Cipla chief Hamied calls for mechanism to make essential drugs affordable
05 May 2014
Cipla chairman Yusuf Hamied has called for a pricing mechanism to make essential and life-saving medicines affordable to the common man in India and other developing countries and ridding the pharma industry of drug monopolies.
Hamied, who has long battled global pharmaceutical majors to ensure that poor have access to life-saving drugs, said a price control mechanism is required in India for essential medicines sold under a monopoly.
The call comes amidst US firms' allegations of patent norm violations against Indian pharma companies. Hamid said while drug makers should get their due for new drug discoveries, life-saving medicines should not be subjected to monopolistic pricing.
"As a scientist I believe that an inventor or innovator of a new drug should be suitably rewarded, no doubt about that. But then, if the drug is essential it should not be sold under monopoly," the Cipla chairman said.
Hamied, who was speaking at the special screening of documentary Fire in the Blood, said the right to live should not be dependent on the ability to pay.
"The right to live should not be contingent on the ability to pay. Lives cannot be sacrificed at the altar of corporate profit and greed," Hamied said.
"It is important to ensure that essential life saving and vital drugs are available at affordable prices not only in developing countries but worldwide," he added.
Fire in the Blood, which was screened by the ministry of external affairs, depicts mass devastation in poor countries in Africa, Asia and other parts of the world due to obstruction of low cost anti-retroviral drugs used for the treatment of HIV / AIDS.
Hamied also offered to transfer technology to produce drugs to other the developing countries in order to make essential dugs affordable in those countries as well.
On the other hand, the US pharma lobbies are pressuring their government to take action against India as the Indian IPR laws allegedly discriminate against American companies (See: US trade panel launches probe against India).
"I do believe that countries should take up this offer from India to provide technology to the developing world.

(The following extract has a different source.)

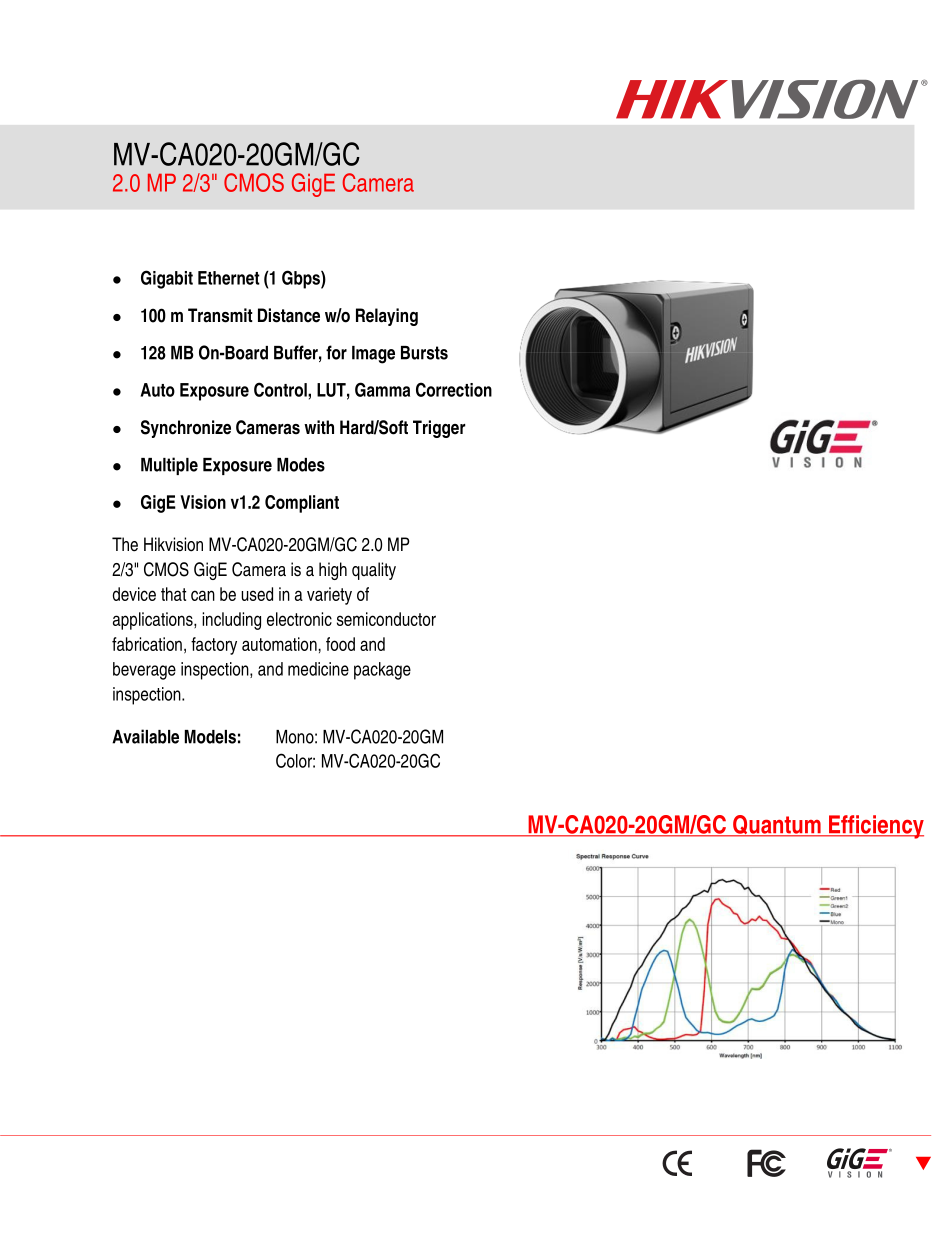 Image resolution: width=952 pixels, height=1233 pixels. I want to click on semiconductor, so click(386, 619).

The multinational companies are however are not interested in this type of transfer of technology to the developing world and therefore I strongly believe that countries should look at India to provide both technology and raw materials that go into the manufacturing of healthcare products," Hamied said.

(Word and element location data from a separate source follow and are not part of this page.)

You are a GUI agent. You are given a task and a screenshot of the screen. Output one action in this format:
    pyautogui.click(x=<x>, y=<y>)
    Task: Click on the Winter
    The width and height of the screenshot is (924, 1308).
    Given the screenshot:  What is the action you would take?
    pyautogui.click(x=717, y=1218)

They also raised concerns regarding issues like compulsory licensing of patented drugs to local companies as in the case of Swiss pharma major Novartis AG losing patent for its blood cancer drug Glivec in India (Novartis loses patent battle in SC over cancer drug Glivet).
Hamied cited Cipla's campaign to fight HIV/AIDS way back in 2000 that has helped to save over 10 million lives in Africa alone.

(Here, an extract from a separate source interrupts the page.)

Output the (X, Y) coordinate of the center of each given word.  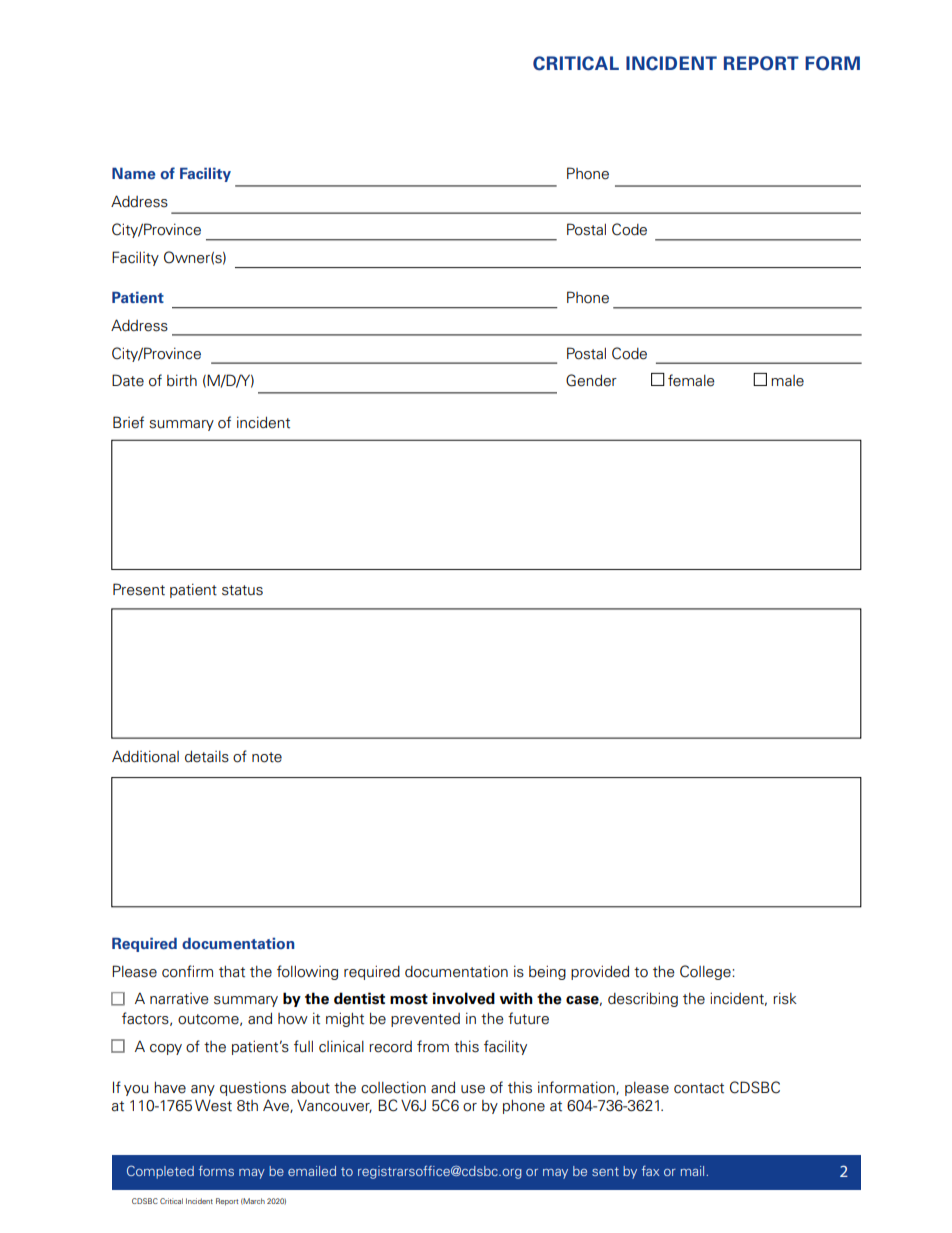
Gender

"The AIDS initiative that Cipla pioneered has approximately saved almost 10 million lives in Africa alone. Today India produces 92 per cent of all the AIDS drugs formulations worldwide, selling them at a price of around $1 billion. The balance 8 per cent made by the MNCs is sold in the developed world for a price of over $16 billion."
He said profitability or monetary gain alone should not be the sole criteria of success of any company or an industry, rather its capacity and capability to contribute to the moral and social wellbeing of society are more important, he added.